- [EXERCISE DETAILS]
Starting at the line that contains "Click the Add" and ending at the line that contains "Action: pos(190,205)", write out every line again, requests included, and shift each coordinate in the answers up by 120.

- [DATA IN THIS EXERCISE]
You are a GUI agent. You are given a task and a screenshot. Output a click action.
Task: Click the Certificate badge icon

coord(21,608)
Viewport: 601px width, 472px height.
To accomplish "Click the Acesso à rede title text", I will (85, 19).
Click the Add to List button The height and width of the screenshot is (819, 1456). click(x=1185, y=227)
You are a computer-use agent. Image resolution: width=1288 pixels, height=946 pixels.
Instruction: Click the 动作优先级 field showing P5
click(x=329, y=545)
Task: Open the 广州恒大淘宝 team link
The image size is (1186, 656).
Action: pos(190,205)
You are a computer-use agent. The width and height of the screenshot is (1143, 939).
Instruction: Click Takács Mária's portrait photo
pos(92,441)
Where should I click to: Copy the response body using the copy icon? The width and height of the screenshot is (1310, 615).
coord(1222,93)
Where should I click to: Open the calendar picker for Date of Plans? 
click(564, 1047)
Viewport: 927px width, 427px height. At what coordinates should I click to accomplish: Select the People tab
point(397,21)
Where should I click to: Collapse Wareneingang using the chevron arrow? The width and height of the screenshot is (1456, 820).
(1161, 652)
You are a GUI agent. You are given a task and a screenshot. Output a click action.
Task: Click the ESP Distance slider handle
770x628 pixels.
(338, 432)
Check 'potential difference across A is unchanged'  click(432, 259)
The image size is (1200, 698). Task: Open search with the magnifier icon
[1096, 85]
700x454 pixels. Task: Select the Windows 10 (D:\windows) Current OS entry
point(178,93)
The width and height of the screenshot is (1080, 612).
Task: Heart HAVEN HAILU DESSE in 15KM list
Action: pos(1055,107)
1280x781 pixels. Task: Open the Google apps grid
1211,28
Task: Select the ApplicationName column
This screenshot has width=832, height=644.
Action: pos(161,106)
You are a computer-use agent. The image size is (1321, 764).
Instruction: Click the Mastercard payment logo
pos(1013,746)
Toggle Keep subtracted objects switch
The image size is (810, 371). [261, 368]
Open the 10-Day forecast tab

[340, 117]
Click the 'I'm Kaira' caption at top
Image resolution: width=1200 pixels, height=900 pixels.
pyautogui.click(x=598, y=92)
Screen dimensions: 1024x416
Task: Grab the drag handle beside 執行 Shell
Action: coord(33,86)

- [THE ANSWER]
Click the Add to List button The height and width of the screenshot is (819, 1456). click(x=1305, y=347)
You are a computer-use agent. Image resolution: width=1288 pixels, height=946 pixels.
Instruction: Click the 动作优先级 field showing P5
click(x=449, y=665)
Task: Open the 广州恒大淘宝 team link
The image size is (1186, 656).
Action: pos(310,325)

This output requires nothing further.